Je lui ai alors dit que je lis Jawshan al-Kabîr tous les jours sans faute, et qu’après les prières, je fais mes invocations et tasbîh conformément à la Sunna.
Dans ce cas, pour se faire soigner, au lieu de s’adresser à des magiciens qui, comme nous le savons, entrent en relation avec des esprits malfaisants et commettent de mauvaises actions, il faut s’adresser aux médecins et à la médecine. Pour les traitements basés sur la prière (du‘â), il faut recourir aux invocations recommandées par le Messager d’Allah (que la paix et la bénédiction soient sur lui), ainsi qu’aux prières tirées du Coran dont nous avons donné des exemples. La meilleure conduite est aussi de suivre ce conseil, rapporté de ‘Âïsha (qu’Allah l’agrée), et que notre Prophète (que la paix et la bénédiction soient sur lui) mettait lui-même en pratique :
« Lorsque le Prophète (que la paix et la bénédiction soient sur lui) se couchait, il soufflait dans ses mains, récitait les deux sourates de protection (al-Mu‘awwidhatayn, c’est-à-dire al-Falaq et an-Nâs) ainsi que Qul Huwa Allahu Ahad (sourate al-Ikhlâs), puis il passait ses mains sur son visage et sur tout son corps, et il répétait cela **trois fois**. Quand il tombait malade, il me demandait de faire la même chose pour lui. » (Al-Bukhârî, Fadâ’il al-Qur’ân, 14 ; Tibb, 39)

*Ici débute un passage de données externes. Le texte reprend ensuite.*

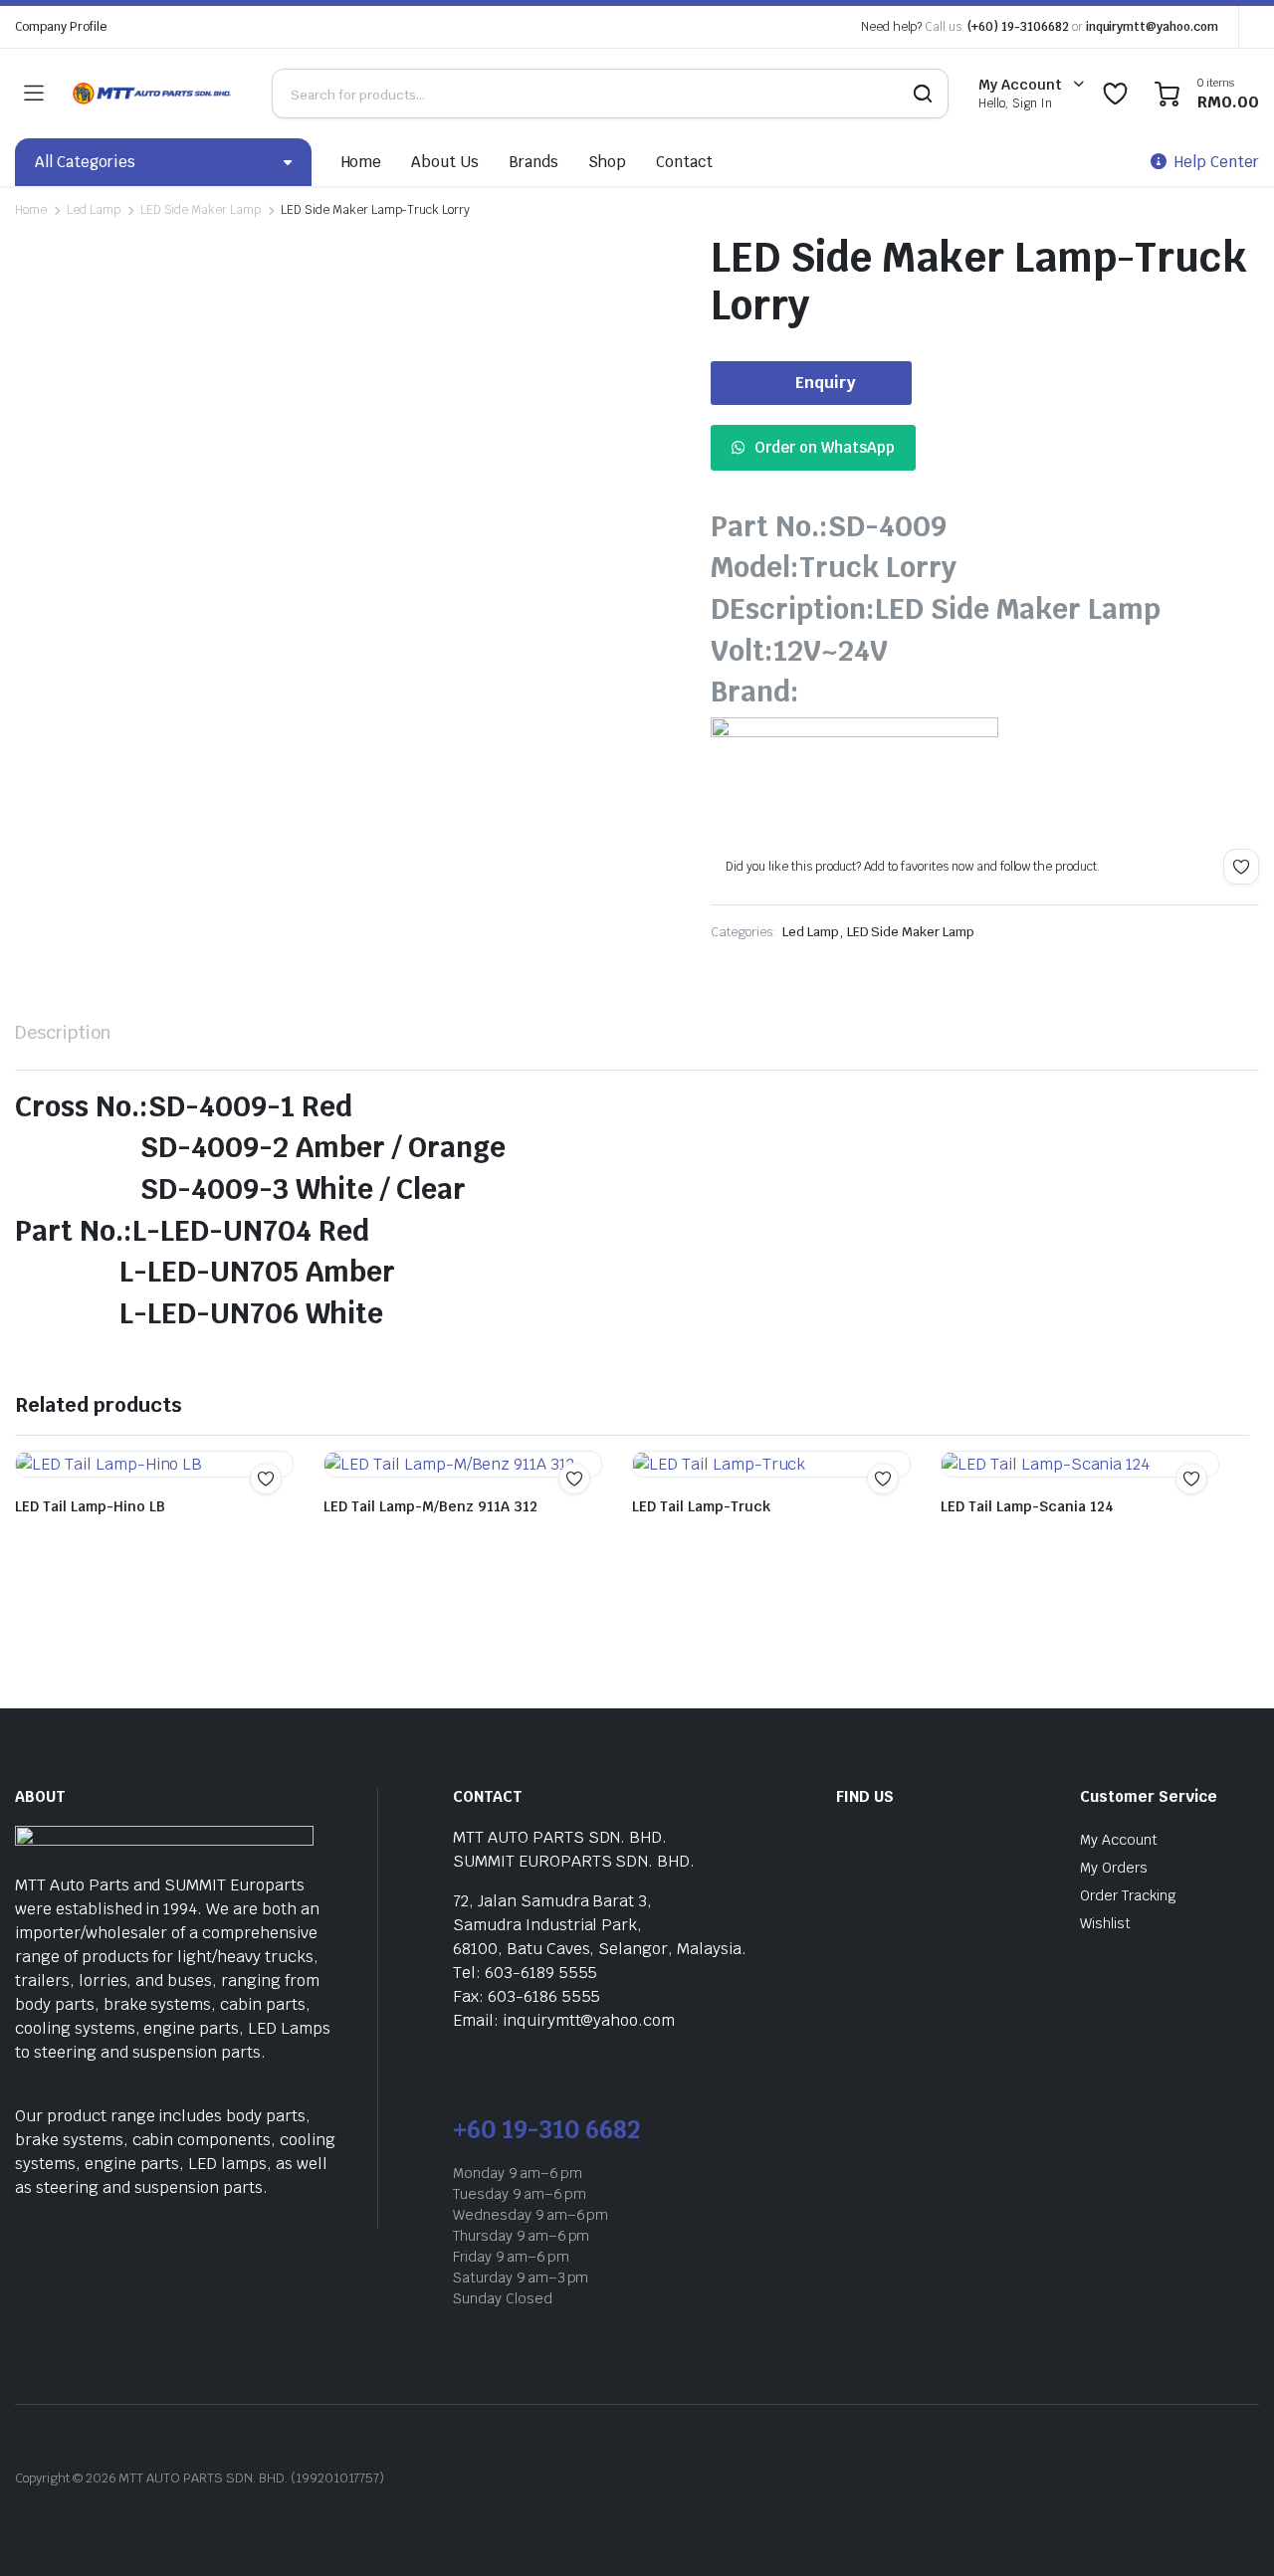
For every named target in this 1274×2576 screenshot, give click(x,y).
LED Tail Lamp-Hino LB (90, 1506)
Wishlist (1105, 1923)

Le Prophète (que la paix et la bénédiction soient sur lui) n’a jamais envoyé les malades chez les magiciens pour qu’ils soient soignés. Il les a soit renvoyés à la médecine et aux médecins, soit à la pharmacie du Coran et de la Sunna. Il a ainsi voulu qu’ils profitent des remèdes universels. D’ailleurs, le Très-Haut a informé que le Coran est pour les croyants une miséricorde et une guérison (Al-Isrâ, 17/82), et Il a présenté le Coran comme source de référence pour nos maladies spirituelles.